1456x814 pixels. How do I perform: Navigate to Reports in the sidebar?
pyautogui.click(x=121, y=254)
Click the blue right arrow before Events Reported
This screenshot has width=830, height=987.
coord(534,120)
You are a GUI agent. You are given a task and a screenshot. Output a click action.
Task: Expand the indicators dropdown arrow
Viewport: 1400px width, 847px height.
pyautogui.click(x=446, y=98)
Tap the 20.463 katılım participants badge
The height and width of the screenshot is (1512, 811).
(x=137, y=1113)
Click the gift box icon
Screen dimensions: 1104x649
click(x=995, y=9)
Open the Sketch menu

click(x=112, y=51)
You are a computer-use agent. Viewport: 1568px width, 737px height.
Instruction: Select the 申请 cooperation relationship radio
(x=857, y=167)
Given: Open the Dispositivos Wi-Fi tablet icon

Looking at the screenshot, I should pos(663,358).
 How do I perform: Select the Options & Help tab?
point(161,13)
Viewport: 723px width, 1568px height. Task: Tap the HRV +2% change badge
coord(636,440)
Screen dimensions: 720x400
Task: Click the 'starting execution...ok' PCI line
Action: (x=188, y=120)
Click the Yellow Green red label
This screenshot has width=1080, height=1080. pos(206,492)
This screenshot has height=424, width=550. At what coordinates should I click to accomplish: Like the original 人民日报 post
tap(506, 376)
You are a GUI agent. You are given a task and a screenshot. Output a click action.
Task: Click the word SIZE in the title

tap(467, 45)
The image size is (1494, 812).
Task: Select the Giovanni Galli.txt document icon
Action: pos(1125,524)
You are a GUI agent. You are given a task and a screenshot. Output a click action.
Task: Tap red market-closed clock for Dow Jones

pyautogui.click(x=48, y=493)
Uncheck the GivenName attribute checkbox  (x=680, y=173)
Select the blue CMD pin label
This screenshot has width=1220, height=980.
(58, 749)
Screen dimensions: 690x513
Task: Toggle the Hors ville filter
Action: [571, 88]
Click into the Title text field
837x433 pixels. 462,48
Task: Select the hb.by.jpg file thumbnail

---+---

_Exercise description:_ Word for word, restate the line with "Click into the Title text field" and all remaining lines of the material, stopping only at the final line.

_Response:_
Click into the Title text field
837x433 pixels. 462,48
Task: Select the hb.by.jpg file thumbnail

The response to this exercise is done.